A l'image d'un moteur de voiture qui nécessite eau, huile et essence pour tourner, l'organisme humain a besoin d'un équilibre électrolytique, métabolique et hormonal pour évoluer à son meilleur régime. Chez les sportifs, l'accumulation de la compétition, des heures d'entraînement et du stress détruit cet équilibre. Qu'il faut rétablir lors des périodes de repos. Sinon, on va au-devant de graves problèmes de santé. Le processus, toutefois, ne se produit pas tout seul. Il faut une intervention biologique. Ce qui est admis dans de nombreux pays. Mais, en France, on parle toujours des excès du dopage, jamais des manques hormonaux. Pis : on fait toujours l'amalgame entre dopage et rééquilibrage hormonal. C'est une hérésie. Le dopage consiste à donner à l'organisme tout ce qu'il ne possède pas naturellement. Cela n'a rien à voir avec ma méthode, fondée sur un bilan sanguin et urinaire une ou deux fois par mois, avant et après l'effort, pour déterminer les carences et trouver une parade adéquate. Plus un programme diététique très précis. C'est vrai, j'ai prôné et je prône l'utilisation d'une hormone naturelle (cortisone ou androgène) à dose physiologique, mais toujours de manière discontinue et uniquement quand les examens biologiques démontrent un manque ou une chute. Après tout, la pilule contraceptive, elle aussi, est un traitement hormonal. Comme celui de la ménopause.

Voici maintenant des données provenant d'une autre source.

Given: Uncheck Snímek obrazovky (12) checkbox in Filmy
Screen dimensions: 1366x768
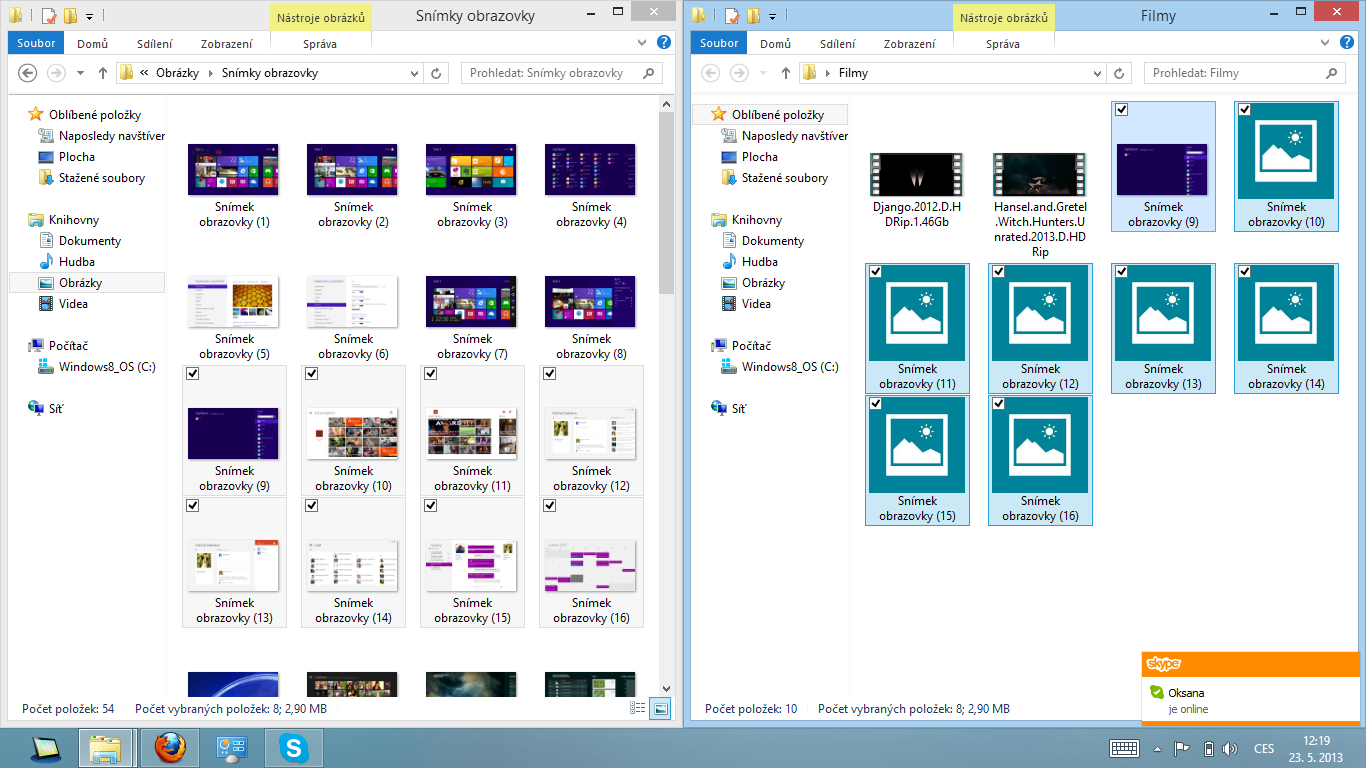Looking at the screenshot, I should click(x=998, y=272).
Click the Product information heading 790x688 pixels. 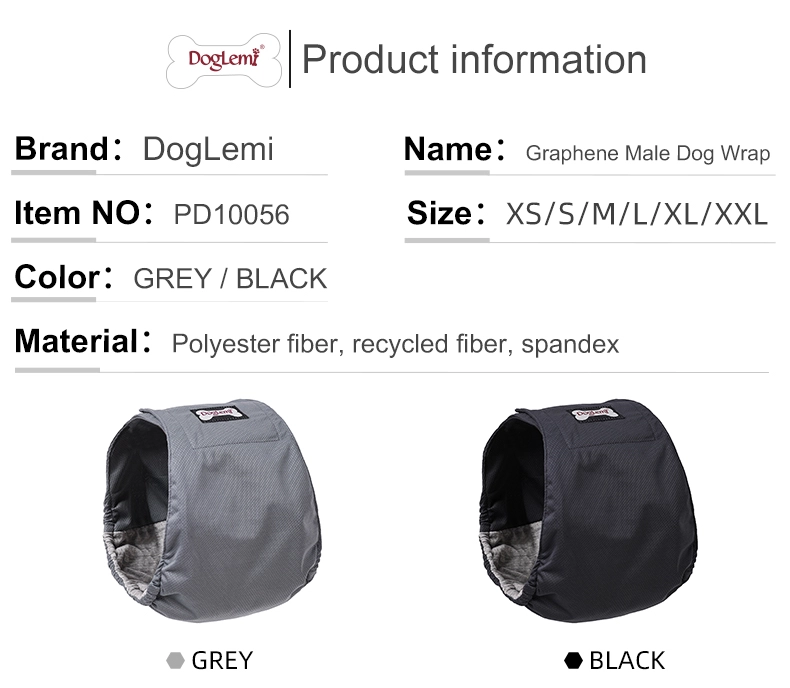pyautogui.click(x=474, y=59)
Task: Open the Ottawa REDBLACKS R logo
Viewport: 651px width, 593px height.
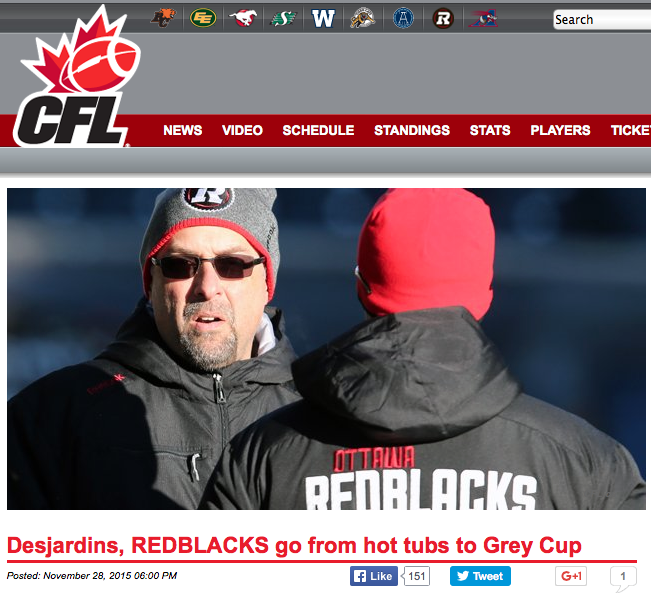Action: pyautogui.click(x=443, y=18)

Soyons sérieux, enfin ! Moi, quand j'ai recours au rééquilibrage hormonal, basé scientifiquement, avant et après sur des prises de sang régulières, des bilans hormonaux urinaires, c'est pour éviter aux champions de tomber mire les mains de ces charlatans qui traînent dans les vestiaires. Je connais les filières du dopage, et ce qui s'y passe n'est pas très joli...

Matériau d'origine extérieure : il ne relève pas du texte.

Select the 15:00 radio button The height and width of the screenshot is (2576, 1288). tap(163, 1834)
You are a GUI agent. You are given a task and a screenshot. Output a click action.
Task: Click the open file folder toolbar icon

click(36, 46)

Source : Docteur François Bellocq, L'Express 24 novembre 1989, cité dans Sport et dopage, page 38
Le Dr François Bellocq était un médecin du sport. Il a développé le concept de rééquilibrage hormonal.
En savoir plus sur François Bellocq : son portrait


Bernard Hinault

Répondant à la question "Certains médecins sont pour le rééquilibrage hormonal. Et vous ?" : "Oui, peut-être, à une seule condition, que ce soit strictement contrôlé."

L'Equipe 24/07/1999


Docteur Georges Mouton

Le Dr Georges Mouton est un médecin belge. Accusé de prescription et administration de produit dopant, il s'est défendu en affirmer pratiquer le rééquilibrage hormonal.
En savoir plus sur Georges Mouton : son portrait


Docteur Bruno De Lignières

Le Dr Bruno De Lignières est un endocrinologue français. Il est un des promoteurs du concept de rééquilibrage hormonal.
En savoir : Vive le dopage ? (Enquête sur un alibi) - Emmanuel Saint-Martin & Docteur Bruno De Lignières


Docteur Fucs

Le Dr Henri Fucs, médecin aujourd'hui oublié, officia dans le milieu du cyclisme professionnel des années 70, notamment aux côtés de Joop Zoetemelk.
En savoir : L'abcès - Henri Fucs


Les médecins "pro-rééquilibrage hormonal"

En effectuant et en analysant les entretiens [lors de la Conférence mondiale sur le dopage de Lausanne], nous en sommes venus à définir deux groupes de médecins, les " légalistes ", respectueux de la liste du ministère et les " atypiques ", pro-rééquilibrage hormonal. Ces derniers, au nombre de 7, non compris le feu docteur BELLOCQ et ses adjoints, pensent que le sport de haut niveau actuel est loin de contenir les vertus qui lui sont communément attribuées. Le sport intensif n'est plus la santé, n'est plus l'équité mais contient les vices inhérents à notre société. Ces " atypiques " se considèrent d'abord comme médecins et revendiquent une seule et unique éthique, l'éthique médicale. Leur priorité est la santé du patient, quel qu'il soit. Le sport n'est pas leur préoccupation. Le sportif de haut niveau étant en déficits hormonal et métabolique, il est donc préférable de le complémenter afin qu'il retrouve sa santé. Si ils regrettent la perte des valeurs du sport, ils réclament une certaine prise en compte de la réalité. Parallèlement à cela, on s'aperçoit qu'une majorité des ces médecins ont ou ont eu des opinions politiques plus ou moins marquées à gauche (travaillistes). Ils tiennent un discours de lutte des classes où seul le pauvre se fait prendre et subit les ravages du dopage car il utilise les produits de façon non scientifique.